Hong Kong is about to get an annual Asian version of the Oscars, with government assistance of up to HK$5 million.

The first awards ceremony in March will be run by the Hong Kong International Film Festival, which will help raise the festival's standing in Asia.

Festival chairman Wilfred Wong Ying-wai said the government had agreed to provide funds of 'between HK$4 million and HK$5 million' for the event, matching whatever amount the festival raised through sponsorship.

The first Asian Film Awards, which will hand out prizes in 10 categories, will take place on March 20, the opening day of the Hong Kong International Film Festival.

The government's decision to allocate extra funds to help establish the awards is a reversal of fortune for the festival, which has seen budgets cut over the past few years.

Organisers have repeatedly voiced dissatisfaction with the budget cuts imposed since the festival was corporatised in 2003.

The festival's ambassador, actor-producer Andy Lau Tak-wah, made a high-profile appeal last year urging the government not to trim its financial support of the festival any further.

Lau said the event was receiving only one-sixth the money its regional competitors were getting from their governments.

Mr Wong said the goal was to position the event as the Asian equivalent of the Academy Awards and the European Film Awards, helping the Hong Kong International Film Festival and the city's film industry 'attain its place on the international stage'.

The awards will serve not only as the curtain-raiser to the film festival but also the opening event of this year's Entertainment Expo, a four-week affair that includes Filmart, the Hong Kong-Asia Film Financing Forum, the Hong Kong Film Awards and the Independent Short Film and Video Awards.
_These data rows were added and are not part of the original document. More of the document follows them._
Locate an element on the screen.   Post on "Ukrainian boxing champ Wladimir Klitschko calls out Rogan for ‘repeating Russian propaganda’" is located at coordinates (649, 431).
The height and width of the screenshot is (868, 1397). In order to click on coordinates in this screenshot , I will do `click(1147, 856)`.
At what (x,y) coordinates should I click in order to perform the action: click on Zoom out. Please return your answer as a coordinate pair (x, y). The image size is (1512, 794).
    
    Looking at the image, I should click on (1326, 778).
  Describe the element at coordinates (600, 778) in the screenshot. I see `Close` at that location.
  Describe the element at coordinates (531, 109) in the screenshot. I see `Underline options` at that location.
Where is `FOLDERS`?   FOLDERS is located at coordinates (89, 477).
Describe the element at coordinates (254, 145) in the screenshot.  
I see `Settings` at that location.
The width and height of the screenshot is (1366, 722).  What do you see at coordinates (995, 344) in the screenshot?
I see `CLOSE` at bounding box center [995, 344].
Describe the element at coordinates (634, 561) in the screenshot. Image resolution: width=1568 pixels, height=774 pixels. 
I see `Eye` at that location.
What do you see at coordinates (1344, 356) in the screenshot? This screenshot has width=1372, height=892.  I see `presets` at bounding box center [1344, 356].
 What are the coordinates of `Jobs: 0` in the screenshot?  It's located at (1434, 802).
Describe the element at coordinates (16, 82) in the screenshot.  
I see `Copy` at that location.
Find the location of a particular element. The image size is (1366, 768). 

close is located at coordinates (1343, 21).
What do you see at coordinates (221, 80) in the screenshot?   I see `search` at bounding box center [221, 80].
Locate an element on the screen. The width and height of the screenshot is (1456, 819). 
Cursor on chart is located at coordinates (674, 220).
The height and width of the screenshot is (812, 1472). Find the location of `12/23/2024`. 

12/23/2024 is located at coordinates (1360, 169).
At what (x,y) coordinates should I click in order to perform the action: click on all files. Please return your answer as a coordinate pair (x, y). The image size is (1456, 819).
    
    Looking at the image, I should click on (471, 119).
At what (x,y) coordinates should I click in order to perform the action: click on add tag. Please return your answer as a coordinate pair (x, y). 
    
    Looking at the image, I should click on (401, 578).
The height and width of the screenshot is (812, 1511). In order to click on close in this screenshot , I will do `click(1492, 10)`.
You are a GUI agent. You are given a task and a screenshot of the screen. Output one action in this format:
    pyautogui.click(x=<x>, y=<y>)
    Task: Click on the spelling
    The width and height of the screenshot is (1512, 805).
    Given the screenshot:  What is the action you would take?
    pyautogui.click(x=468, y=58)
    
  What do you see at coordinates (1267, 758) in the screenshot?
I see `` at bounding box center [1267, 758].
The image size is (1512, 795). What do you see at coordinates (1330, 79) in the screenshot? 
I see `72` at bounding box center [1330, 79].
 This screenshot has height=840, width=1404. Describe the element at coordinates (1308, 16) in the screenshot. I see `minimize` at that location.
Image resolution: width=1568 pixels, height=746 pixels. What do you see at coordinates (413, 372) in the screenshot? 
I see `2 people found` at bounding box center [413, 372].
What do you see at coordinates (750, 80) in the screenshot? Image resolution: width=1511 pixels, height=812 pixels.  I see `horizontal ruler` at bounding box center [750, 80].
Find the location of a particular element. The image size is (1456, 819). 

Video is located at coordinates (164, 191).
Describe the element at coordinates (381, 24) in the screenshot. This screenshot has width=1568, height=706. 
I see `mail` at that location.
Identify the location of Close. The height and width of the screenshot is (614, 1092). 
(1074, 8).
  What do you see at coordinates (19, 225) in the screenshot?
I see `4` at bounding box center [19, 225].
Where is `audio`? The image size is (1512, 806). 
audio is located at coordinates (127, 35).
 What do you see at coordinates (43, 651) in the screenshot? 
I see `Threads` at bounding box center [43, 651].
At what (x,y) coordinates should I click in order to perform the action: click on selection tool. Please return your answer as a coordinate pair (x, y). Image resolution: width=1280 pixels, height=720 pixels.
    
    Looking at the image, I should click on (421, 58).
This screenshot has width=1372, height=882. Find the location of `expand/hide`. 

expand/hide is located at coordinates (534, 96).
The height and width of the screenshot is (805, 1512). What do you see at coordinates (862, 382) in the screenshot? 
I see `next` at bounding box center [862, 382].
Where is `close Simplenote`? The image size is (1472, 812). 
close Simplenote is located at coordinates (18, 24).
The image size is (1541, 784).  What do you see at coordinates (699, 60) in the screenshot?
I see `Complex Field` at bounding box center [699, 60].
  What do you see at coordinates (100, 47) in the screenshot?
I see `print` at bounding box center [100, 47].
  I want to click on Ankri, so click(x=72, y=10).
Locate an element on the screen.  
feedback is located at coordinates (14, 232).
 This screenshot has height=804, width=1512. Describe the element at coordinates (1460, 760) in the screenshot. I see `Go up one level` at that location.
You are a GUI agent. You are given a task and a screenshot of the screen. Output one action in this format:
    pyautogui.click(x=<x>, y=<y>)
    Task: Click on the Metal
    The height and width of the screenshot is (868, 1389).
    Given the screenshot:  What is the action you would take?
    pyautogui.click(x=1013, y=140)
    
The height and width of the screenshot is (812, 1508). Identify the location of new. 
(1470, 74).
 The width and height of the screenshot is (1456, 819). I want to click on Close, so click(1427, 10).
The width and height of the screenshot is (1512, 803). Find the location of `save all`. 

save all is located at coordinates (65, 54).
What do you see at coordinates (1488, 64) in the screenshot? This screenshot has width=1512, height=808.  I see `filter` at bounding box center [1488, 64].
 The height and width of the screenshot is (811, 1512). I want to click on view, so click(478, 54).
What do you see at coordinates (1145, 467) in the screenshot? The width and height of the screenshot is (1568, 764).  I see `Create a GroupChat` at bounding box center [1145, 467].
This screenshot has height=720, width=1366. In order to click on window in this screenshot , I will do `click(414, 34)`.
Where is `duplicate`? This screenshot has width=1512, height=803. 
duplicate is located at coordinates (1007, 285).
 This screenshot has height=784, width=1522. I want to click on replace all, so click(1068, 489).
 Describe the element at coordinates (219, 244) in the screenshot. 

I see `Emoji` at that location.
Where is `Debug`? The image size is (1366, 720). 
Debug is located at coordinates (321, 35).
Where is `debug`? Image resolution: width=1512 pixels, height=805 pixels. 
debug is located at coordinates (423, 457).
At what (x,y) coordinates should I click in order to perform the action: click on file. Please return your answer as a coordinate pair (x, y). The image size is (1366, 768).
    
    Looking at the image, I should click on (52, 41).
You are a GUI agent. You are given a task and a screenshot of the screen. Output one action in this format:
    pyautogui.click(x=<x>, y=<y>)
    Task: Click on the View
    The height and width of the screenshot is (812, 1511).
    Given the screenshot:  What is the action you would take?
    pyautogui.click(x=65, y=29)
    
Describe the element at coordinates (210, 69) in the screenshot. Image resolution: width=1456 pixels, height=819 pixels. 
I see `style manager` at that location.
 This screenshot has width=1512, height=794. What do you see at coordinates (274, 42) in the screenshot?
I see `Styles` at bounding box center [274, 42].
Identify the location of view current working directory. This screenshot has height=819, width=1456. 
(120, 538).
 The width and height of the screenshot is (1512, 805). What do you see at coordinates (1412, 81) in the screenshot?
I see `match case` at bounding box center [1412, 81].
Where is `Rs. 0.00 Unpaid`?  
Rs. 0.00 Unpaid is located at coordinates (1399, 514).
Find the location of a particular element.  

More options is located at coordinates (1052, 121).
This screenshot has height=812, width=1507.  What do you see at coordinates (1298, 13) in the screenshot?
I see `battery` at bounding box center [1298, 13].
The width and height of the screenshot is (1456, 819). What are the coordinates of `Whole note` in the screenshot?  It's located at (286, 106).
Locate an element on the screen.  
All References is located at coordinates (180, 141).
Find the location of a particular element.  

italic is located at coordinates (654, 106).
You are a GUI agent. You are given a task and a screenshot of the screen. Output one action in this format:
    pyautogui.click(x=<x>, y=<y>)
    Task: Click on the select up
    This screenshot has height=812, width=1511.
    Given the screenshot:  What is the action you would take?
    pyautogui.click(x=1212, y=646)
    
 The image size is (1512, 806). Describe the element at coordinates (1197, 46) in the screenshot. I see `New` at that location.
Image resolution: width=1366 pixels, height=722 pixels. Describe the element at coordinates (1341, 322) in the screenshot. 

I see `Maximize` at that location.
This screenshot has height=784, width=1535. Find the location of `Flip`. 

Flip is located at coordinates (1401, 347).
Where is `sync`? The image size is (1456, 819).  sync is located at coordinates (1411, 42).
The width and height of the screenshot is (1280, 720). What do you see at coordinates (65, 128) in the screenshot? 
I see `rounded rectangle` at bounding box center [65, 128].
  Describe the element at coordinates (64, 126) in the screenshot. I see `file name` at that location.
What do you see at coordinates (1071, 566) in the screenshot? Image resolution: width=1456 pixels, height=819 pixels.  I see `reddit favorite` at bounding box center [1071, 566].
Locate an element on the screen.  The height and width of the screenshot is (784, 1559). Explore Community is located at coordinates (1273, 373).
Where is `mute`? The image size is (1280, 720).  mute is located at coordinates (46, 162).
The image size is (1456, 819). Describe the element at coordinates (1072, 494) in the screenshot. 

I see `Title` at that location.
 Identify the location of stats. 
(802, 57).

Films from the mainland and Hong Kong made up about 100 of about 700 from which the winners are being chosen. To be eligible, films had to have English subtitles.

In the running for best film are Zhang Yimou's Curse of the Golden Flower, Johnnie To Kei-fung's Exiled and Jia Zhangke's Still Life, as well as The Host from South Korea, Love and Honour from Japan and Opera Jawa, an Indonesian-Austrian joint production.